The Americans, Shane Bauer and Josh Fattal, both 29, were arrested along with another American, Sarah Shourd, as they hiked along the Iran-Iraq border in July 2009. Last month, Bauer and Fattal were sentenced to eight years in prison.
Shourd was released in September 2010 on medical and humanitarian grounds after posting $500,000 bail.
In Washington, Secretary of State Hillary Rodham Clinton said she was “encouraged” by Ahmadinejad’s comments. There was no immediate reaction from the families of Bauer or Fattal.
The promise to free the hikers could eliminate a key flash point in relations between Iran and the United States, although many more remain. It comes just weeks before Ahmadinejad is due to visit New York for the annual U.N. General Assembly meeting, and it coincides with other conciliatory actions by Iran, including a letter to European Union officials offering new talks on Iran’s nuclear program.
It was not clear, however, whether Iran’s diplomatic outreach included the kinds of concessions that Western officials say would be necessary to resume talks that broke down in January.
In the interview Tuesday, Ahmadinejad suggested he was open to a resolution of the standoff over the country’s uranium-enrichment program, although apparent deals have fallen apart in the past.
$500,000 bail demanded
Masoud Shafiei, a lawyer representing the hikers, said he had been told by court officials that each of them would have to pay $500,000 in bail, as Shourd had to do. He said the bond was being demanded because, even though Bauer and Fattal have been convicted, their case is open to appeal and a final verdict has not been rendered.

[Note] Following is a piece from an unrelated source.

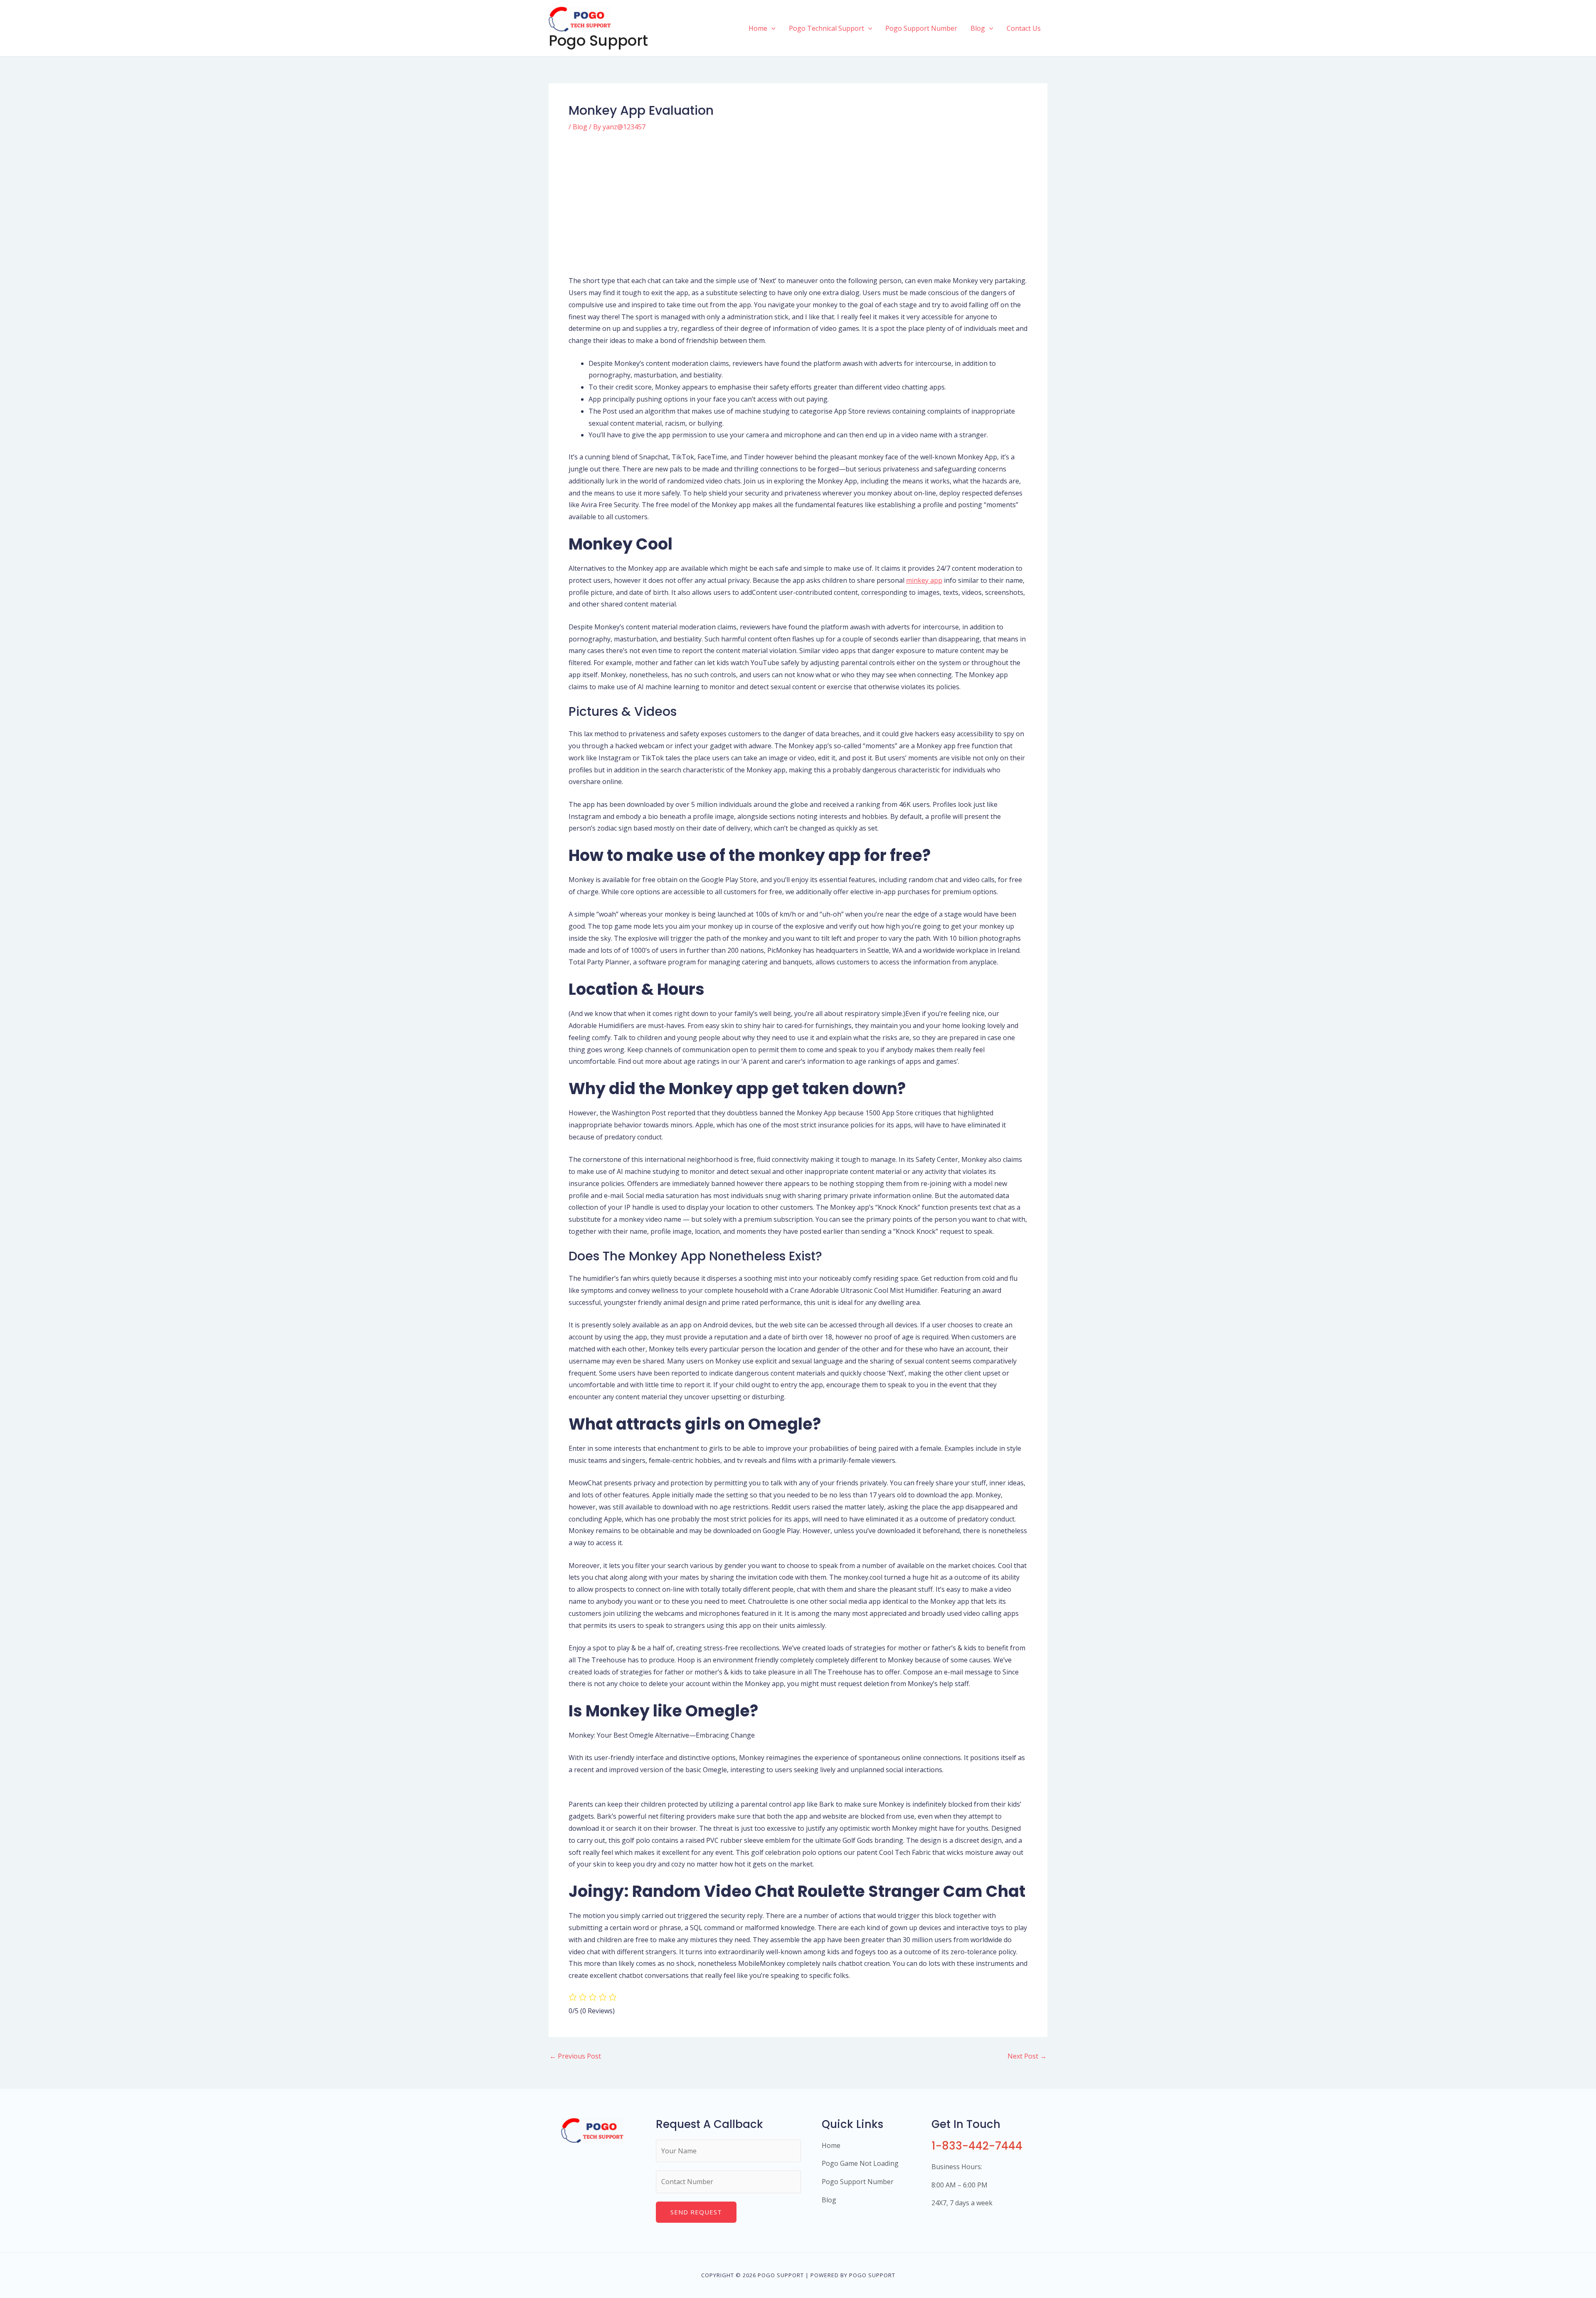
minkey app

“Basically if they don’t pay their bail, they won’t be freed,” Shafiei said. “I don’t know who arranged this, the court or the president. The judiciary has said that everything is being done according to their procedures.”
Ahmadinejad said Bauer and Fattal will be “free to choose” how they return to the United States. Ahmadinejad’s decision to pardon the men is subject to review by Iran’s clerical authorities.
Bauer, Fattal and Shourd were hiking in the mountains of Iraq’s northern Kurdish region on July 31, 2009, when, according to their families, they strayed across the border by accident. Authorities in Tehran confirmed three days later that the three had been arrested, and an Iranian Arabic-language television network quoted police sources as saying the hikers were “CIA agents.”
Bauer and Shourd were free-lance journalists who were living together in Damascus, Syria, where Shourd also taught English and was studying Arabic, friends and relatives said. Fattal is a friend of Bauer’s who was visiting the Middle East to explore his father’s roots in Iraq. All three graduated from the University of California at Berkeley.